(Stored dataset items)
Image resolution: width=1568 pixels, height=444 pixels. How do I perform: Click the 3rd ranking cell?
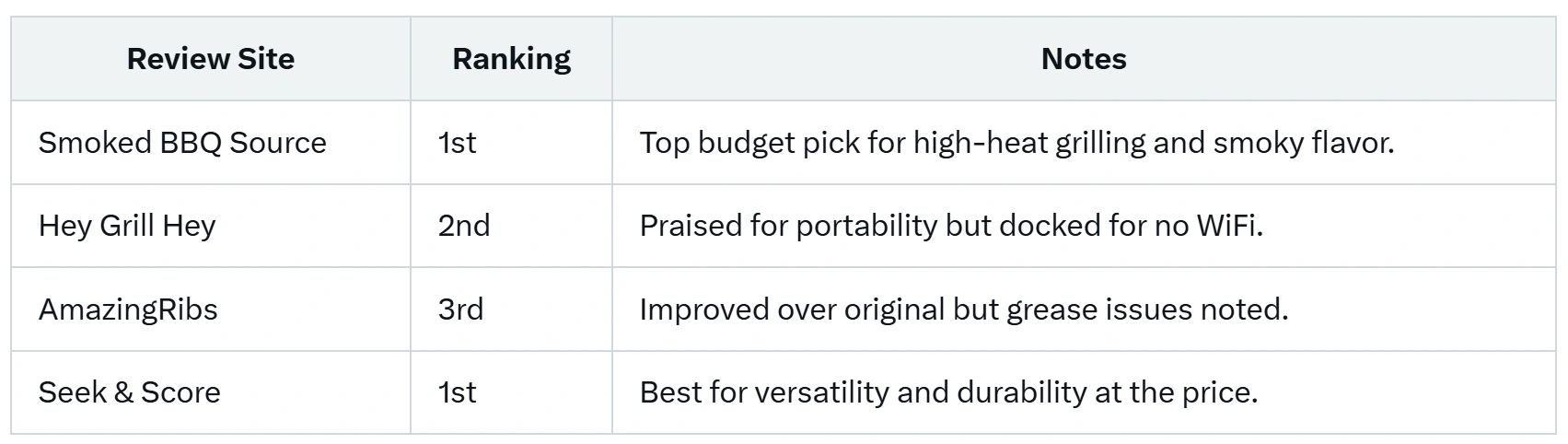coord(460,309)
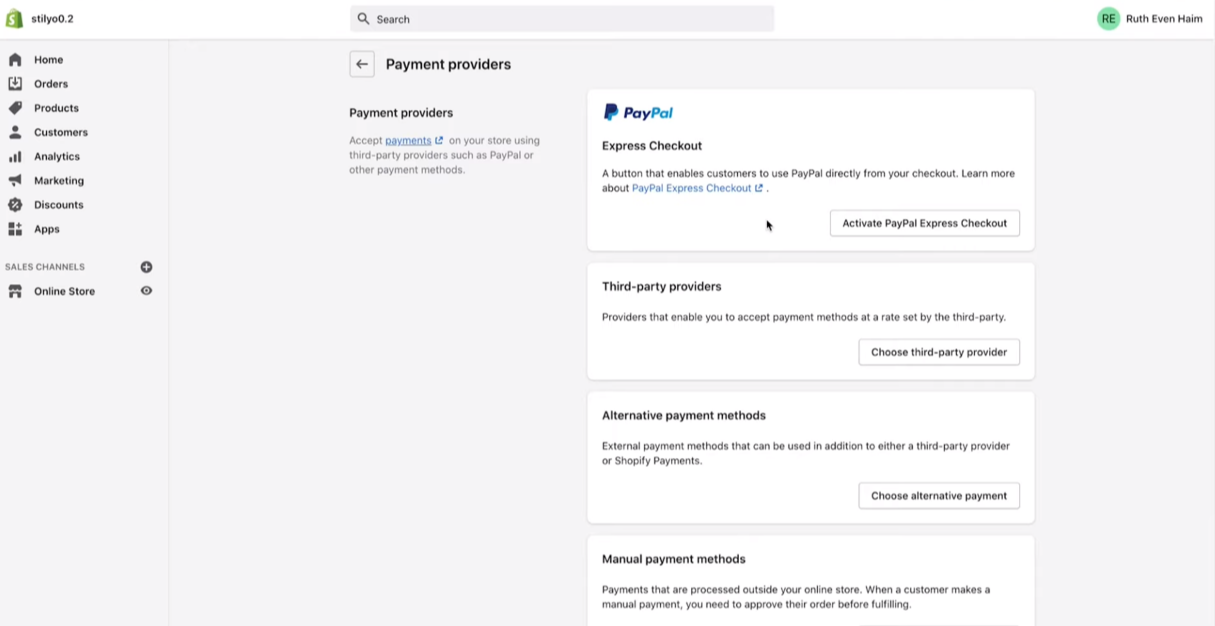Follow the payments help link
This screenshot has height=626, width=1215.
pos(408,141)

◆ Your instructions:
This exercise calls for the records to be given again exactly, without the images.

◆ Response to this task:
Image resolution: width=1568 pixels, height=444 pixels. How do I perform: Click the 3rd ranking cell?
coord(460,309)
Follow the payments help link
This screenshot has height=626, width=1215.
pos(408,141)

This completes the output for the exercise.